[Stored data]
----------------

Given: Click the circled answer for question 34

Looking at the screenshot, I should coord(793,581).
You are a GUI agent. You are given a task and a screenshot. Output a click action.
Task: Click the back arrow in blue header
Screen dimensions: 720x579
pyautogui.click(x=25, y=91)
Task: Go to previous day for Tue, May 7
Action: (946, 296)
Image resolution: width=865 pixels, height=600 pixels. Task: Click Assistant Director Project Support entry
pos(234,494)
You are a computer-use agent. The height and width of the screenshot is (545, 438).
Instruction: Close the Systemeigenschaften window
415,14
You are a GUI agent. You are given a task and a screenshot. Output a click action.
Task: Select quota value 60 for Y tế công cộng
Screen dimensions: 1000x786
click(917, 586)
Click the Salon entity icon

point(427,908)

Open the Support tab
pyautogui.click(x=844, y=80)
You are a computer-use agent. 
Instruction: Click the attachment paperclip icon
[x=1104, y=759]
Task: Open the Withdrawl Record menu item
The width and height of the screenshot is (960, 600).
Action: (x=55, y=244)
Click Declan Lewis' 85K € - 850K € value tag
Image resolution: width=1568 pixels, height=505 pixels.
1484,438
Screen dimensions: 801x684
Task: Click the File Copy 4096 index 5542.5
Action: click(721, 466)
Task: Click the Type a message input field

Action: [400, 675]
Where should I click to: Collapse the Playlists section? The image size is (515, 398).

----------------

=== Work instructions ===
Lines containing the word "agent": copy every one of them from the records above.

=== Result of the exercise ===
You are a GUI agent. You are given a task and a screenshot. Output a click action.
You are a computer-use agent. The height and width of the screenshot is (545, 438).
You are a GUI agent. You are given a task and a screenshot. Output a click action.
You are a computer-use agent. 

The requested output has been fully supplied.